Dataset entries

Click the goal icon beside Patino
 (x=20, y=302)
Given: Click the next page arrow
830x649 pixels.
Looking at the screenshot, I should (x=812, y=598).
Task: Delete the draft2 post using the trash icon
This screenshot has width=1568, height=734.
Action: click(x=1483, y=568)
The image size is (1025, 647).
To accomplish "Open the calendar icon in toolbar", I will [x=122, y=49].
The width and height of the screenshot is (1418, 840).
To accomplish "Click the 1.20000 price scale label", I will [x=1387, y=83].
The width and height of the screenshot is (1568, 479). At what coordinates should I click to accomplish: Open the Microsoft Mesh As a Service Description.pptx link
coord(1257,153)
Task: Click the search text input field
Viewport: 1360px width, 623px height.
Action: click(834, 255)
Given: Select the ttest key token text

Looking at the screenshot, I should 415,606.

[What is being asked]: Pull every line with the word "Task" from the data.

[Solution]:
Task: Delete the draft2 post using the trash icon
Task: Click the search text input field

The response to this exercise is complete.